What you are asked to do
Transcribe the stretch of entries below from the line with "This screenshot has height=373, width=552." through the line with "Open the ConfigurationManager tab icon", exactly and with both ends included; leave out all other lines.
Exercise inputs Start Marker
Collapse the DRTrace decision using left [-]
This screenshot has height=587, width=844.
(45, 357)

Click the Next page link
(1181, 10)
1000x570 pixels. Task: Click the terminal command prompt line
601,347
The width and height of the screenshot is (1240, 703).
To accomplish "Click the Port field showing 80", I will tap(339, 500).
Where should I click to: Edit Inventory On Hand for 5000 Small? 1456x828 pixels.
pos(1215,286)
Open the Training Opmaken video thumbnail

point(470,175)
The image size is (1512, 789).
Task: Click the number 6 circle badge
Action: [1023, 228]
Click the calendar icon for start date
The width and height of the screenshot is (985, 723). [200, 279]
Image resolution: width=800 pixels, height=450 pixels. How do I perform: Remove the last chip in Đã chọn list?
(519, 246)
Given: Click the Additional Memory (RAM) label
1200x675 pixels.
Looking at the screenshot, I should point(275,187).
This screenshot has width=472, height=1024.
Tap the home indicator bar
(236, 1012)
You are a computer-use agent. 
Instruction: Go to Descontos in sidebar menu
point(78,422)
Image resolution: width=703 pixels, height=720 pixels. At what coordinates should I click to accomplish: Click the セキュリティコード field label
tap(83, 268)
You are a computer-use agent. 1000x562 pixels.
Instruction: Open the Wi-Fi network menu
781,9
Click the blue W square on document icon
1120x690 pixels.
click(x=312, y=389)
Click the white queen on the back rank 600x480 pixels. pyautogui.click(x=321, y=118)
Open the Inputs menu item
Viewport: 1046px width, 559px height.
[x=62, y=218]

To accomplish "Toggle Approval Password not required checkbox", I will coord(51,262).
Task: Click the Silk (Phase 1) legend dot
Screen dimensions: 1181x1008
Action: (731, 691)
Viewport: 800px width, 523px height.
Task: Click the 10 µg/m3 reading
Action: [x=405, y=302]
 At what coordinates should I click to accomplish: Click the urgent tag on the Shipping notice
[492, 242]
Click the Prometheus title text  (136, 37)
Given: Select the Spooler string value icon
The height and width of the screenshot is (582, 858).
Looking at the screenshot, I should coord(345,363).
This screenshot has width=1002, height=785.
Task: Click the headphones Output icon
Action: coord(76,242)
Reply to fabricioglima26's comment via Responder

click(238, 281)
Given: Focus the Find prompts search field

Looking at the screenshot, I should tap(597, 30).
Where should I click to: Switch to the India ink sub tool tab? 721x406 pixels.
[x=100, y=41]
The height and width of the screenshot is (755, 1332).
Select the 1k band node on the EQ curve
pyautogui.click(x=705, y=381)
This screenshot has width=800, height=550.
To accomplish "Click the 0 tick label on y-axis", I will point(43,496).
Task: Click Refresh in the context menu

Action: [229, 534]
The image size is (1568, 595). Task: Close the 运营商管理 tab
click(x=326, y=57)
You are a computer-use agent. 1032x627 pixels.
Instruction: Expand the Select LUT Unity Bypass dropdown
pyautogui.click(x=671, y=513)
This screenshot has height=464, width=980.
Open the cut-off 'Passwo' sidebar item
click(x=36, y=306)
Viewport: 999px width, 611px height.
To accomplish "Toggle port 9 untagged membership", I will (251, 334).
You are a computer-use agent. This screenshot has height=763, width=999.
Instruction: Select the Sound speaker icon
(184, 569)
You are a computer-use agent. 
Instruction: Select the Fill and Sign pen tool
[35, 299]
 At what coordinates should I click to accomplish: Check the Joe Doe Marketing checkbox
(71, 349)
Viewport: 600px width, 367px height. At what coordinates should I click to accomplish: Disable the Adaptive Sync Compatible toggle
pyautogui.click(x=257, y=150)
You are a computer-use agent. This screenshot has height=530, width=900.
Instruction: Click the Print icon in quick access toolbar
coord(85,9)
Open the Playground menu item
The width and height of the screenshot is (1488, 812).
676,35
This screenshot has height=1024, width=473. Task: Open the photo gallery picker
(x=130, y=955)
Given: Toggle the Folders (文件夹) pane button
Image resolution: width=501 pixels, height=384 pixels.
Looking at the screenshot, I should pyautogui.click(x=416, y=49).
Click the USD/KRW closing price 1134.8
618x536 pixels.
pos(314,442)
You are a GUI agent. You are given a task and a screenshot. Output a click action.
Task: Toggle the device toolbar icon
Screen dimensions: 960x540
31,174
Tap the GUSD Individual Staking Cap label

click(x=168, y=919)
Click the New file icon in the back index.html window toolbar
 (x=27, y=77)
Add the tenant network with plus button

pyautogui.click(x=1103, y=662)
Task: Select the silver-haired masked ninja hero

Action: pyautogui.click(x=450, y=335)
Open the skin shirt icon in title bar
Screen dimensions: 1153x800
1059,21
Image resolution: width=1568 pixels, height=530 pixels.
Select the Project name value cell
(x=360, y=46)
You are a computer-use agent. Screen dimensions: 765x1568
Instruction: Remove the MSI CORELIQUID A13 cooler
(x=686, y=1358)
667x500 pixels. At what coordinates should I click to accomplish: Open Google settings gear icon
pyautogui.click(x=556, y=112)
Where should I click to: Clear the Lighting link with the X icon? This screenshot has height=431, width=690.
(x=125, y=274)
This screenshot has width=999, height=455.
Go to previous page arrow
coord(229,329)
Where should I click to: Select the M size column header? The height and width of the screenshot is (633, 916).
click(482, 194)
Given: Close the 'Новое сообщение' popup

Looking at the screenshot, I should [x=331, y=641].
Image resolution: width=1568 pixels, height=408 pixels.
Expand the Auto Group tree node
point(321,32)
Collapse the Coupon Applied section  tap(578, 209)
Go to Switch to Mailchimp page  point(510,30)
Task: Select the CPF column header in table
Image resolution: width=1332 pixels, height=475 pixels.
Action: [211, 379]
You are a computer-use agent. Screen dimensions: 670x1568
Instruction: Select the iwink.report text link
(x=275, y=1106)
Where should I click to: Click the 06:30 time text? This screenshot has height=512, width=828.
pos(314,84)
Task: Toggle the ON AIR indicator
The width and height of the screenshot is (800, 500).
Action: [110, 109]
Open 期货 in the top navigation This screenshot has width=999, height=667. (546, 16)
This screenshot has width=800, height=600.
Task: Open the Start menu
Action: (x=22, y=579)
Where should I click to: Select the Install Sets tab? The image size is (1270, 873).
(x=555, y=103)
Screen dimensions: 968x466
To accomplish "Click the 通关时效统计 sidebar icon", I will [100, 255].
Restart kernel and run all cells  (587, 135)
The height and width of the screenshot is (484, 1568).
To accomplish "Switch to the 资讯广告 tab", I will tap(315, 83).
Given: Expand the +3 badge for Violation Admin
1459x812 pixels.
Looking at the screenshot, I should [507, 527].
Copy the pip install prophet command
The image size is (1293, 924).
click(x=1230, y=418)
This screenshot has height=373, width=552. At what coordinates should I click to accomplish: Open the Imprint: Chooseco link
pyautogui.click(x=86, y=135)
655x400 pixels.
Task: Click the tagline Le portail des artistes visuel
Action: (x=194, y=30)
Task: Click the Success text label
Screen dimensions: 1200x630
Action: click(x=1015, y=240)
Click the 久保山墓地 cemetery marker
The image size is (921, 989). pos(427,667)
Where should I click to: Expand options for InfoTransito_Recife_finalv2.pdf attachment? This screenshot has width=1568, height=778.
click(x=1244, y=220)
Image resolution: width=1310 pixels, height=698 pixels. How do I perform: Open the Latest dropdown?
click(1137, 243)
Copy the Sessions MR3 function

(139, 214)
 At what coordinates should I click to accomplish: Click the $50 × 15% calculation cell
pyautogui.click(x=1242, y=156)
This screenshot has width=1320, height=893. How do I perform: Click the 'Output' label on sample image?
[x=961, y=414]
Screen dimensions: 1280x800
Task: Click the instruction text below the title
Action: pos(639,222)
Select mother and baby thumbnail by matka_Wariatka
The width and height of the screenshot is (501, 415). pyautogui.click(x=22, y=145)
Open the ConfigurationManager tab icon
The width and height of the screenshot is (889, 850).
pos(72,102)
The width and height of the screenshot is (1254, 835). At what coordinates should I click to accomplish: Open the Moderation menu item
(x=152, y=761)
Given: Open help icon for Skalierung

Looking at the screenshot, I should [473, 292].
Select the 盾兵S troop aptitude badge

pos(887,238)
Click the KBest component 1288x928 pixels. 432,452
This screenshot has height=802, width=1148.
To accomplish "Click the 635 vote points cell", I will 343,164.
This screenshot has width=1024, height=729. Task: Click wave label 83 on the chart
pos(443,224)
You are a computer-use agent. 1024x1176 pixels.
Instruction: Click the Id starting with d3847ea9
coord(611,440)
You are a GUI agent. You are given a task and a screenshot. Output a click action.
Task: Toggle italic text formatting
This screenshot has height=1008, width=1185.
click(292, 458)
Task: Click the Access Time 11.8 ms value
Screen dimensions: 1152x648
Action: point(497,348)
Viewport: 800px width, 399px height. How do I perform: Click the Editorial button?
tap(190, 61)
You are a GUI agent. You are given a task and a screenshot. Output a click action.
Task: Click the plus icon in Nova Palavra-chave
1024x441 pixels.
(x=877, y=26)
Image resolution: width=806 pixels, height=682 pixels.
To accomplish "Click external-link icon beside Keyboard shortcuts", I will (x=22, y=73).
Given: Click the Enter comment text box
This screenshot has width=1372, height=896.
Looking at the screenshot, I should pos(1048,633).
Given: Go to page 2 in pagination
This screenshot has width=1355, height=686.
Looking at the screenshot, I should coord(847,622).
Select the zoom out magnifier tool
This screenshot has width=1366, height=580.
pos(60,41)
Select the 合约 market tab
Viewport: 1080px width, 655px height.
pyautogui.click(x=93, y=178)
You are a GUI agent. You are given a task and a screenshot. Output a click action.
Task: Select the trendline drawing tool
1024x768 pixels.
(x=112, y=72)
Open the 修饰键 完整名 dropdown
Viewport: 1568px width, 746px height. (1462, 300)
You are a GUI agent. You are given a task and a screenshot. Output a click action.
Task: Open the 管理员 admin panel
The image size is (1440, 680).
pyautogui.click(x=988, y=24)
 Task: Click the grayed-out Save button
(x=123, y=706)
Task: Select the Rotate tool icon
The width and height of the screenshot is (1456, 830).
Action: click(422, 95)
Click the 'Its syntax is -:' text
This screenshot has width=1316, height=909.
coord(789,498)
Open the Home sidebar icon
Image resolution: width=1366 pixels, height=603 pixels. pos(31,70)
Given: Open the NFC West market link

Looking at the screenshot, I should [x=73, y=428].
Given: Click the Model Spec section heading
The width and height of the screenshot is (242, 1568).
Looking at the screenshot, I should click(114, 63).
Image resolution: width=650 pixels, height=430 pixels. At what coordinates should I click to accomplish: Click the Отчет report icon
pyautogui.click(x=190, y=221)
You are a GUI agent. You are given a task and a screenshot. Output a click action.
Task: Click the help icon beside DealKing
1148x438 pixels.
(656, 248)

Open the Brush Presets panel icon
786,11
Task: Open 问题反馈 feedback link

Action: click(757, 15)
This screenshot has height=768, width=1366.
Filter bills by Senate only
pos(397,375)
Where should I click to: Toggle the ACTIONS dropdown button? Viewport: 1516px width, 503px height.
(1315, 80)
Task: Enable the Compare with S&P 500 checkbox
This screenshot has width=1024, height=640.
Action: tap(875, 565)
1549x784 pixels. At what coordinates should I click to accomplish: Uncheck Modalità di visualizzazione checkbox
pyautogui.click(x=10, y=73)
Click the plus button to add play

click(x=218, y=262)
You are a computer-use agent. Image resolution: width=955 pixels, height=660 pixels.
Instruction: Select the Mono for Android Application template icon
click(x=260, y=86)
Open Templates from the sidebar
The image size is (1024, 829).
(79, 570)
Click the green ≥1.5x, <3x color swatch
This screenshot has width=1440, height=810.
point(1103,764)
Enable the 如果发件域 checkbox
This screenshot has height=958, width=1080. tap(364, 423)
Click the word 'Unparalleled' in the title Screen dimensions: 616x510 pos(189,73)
Exercise inputs End Marker
Worked solution
This screenshot has height=373, width=552. At what coordinates should I click to accomplish: Open the Imprint: Chooseco link
pyautogui.click(x=86, y=135)
655x400 pixels.
Task: Click the tagline Le portail des artistes visuel
Action: (x=194, y=30)
Task: Click the Success text label
Screen dimensions: 1200x630
Action: click(x=1015, y=240)
Click the 久保山墓地 cemetery marker
The image size is (921, 989). pos(427,667)
Where should I click to: Expand options for InfoTransito_Recife_finalv2.pdf attachment? This screenshot has width=1568, height=778.
click(x=1244, y=220)
Image resolution: width=1310 pixels, height=698 pixels. How do I perform: Open the Latest dropdown?
click(1137, 243)
Copy the Sessions MR3 function

(139, 214)
 At what coordinates should I click to accomplish: Click the $50 × 15% calculation cell
pyautogui.click(x=1242, y=156)
This screenshot has width=1320, height=893. How do I perform: Click the 'Output' label on sample image?
[x=961, y=414]
Screen dimensions: 1280x800
Task: Click the instruction text below the title
Action: pos(639,222)
Select mother and baby thumbnail by matka_Wariatka
The width and height of the screenshot is (501, 415). pyautogui.click(x=22, y=145)
Open the ConfigurationManager tab icon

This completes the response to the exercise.